Но верх желаний Дарьи Алексеевны не в том заключался, ее стихией были дела житейские. Женою полуопального сановника она никак не желала быть. Покою Державину не стало. «По ропоту домашних был в крайнем огорчении и наконец вздумал он, без всякой посторонней помощи, возвратить к себе благоволение монарха посредством своего таланта». Явилась «Ода на новый 1797 год» — в сущности на воцарение Павла I. За нее Державина ославили льстецом, — обвинение незаслуженное. Державин видел еще лишь начало царствования, ознаменованное, при всех резкостях, рядом великодушных поступков и благих начинаний. Правда, суровые кары тотчас обрушились на некоторых приближенных Екатерины, особенно на причастных к перевороту 1762 года. Зато другие были обласканы с исключительной щедростью.
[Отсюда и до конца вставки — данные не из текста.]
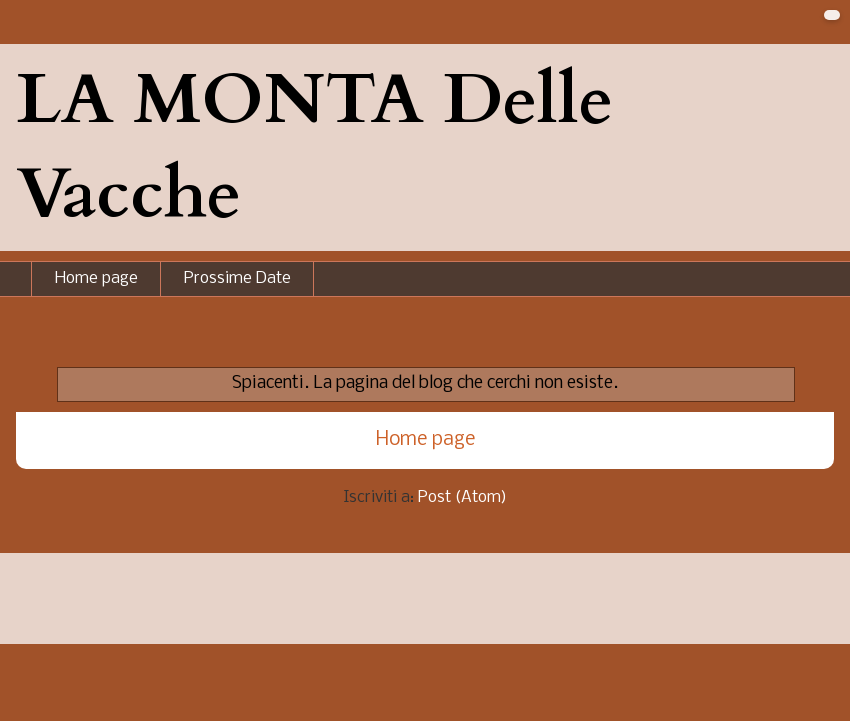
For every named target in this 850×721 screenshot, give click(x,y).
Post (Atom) (462, 497)
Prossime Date (237, 278)
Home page (96, 278)
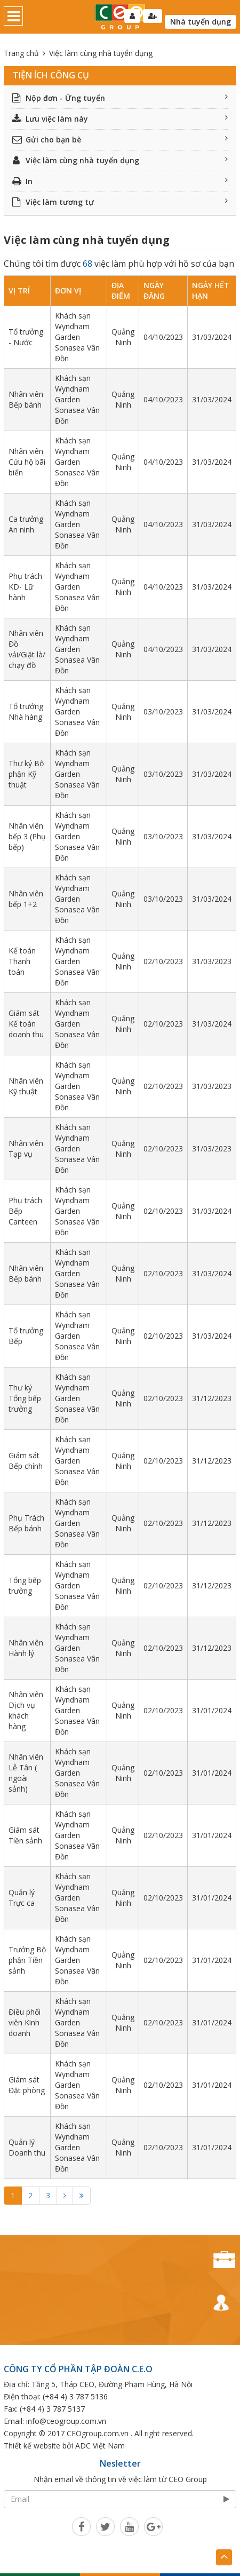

Зато Костюшко, Потоцкий и Немцевич выпущены на волю и даровано прощение всем вообще полякам, «подпавшим под наказание, заточение и ссылку по случаю бывших в Польше замешательств». Из Илимска был возвращен Радищев, из Шлиссельбурга освобожден Новиков; масон Лопухин вызван в Петербург и обласкан; по его ходатайству выпущены все заключенные в тайной канцелярии, кроме повредившихся в уме. С первых дней царствования Павел повел борьбу с судебной и канцелярскою волокитой — Капнист недаром посвятил ему «Ябеду». Далее, император выразил твердое намерение прекратить войны: рекрут, набранных по указу Екатерины, он распустил по домам; хлеб, забранный для провиантского департамента в казну, приказал вернуть — и т. д. Все это и было отмечено Державиным. Поэт следовал только истине и давнему воспитательному правилу своей поэзии — по возможности не бичевать порок, но поощрять добродетель, возбуждая ее к новым подвигам. Он и теперь считал, что чем прекраснее портрет, тем более оригиналу захочется быть на него похожим. Наконец, не мог он не сознавать великодушия, проявленного императором к нему лично: за оскорбление неслыханное и незаслуженное (в котором должно бы извиниться, будь даже Павел не император, а простой смертный), поплатился он всего только отчислением к прежней должности.